→ LISTED ENTRIES:
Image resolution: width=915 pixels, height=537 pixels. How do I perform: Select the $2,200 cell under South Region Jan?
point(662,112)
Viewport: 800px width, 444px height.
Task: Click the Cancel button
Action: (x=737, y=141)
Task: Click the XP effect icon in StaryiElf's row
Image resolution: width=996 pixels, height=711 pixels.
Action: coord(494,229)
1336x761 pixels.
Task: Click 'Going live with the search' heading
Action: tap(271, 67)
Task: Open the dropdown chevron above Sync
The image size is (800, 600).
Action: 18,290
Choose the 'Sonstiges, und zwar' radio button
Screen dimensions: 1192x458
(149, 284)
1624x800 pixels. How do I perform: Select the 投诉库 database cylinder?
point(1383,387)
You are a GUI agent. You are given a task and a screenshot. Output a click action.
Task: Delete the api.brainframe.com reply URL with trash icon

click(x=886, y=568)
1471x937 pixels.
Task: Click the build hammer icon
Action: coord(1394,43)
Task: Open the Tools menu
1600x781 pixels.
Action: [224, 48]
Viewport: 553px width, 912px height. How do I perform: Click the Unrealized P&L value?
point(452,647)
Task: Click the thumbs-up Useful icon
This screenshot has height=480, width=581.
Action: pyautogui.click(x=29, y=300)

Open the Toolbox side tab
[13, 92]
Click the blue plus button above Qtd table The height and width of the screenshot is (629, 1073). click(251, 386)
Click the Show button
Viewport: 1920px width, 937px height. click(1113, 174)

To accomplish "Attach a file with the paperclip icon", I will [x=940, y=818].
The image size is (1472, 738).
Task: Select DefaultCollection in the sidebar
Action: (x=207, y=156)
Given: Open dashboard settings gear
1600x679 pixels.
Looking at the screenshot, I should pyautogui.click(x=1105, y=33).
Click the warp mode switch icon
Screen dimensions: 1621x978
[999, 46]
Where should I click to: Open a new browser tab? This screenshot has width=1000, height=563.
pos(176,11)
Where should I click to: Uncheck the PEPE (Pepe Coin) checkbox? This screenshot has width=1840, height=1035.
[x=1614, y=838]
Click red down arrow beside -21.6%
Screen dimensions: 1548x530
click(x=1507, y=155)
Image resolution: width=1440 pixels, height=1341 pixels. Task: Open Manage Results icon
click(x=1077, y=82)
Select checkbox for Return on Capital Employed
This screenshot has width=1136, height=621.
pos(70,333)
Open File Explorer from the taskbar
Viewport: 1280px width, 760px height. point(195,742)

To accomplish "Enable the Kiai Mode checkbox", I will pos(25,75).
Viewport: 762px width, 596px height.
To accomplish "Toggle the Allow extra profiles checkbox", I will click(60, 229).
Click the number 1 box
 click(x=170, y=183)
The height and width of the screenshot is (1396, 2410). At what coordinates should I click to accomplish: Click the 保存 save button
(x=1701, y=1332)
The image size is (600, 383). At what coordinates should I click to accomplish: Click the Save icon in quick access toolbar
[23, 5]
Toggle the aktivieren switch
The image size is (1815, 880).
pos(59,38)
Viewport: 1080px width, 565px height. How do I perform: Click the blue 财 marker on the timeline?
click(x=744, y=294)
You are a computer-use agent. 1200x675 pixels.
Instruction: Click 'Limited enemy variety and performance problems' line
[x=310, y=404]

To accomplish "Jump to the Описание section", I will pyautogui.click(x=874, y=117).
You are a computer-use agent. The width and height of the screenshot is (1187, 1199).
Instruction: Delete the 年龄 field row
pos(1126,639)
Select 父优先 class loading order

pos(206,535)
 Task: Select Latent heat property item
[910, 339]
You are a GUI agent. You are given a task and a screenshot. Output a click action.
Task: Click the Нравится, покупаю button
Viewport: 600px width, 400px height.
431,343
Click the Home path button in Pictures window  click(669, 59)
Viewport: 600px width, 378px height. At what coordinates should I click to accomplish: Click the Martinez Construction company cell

→ EXERCISE REQUIREMENTS:
Pick out every line in the listing above that contains the word "computer" and copy each one.

→ ANSWER TO THIS PROBLEM:
You are a computer-use agent. 1200x675 pixels.
You are a computer-use agent. The width and height of the screenshot is (1187, 1199).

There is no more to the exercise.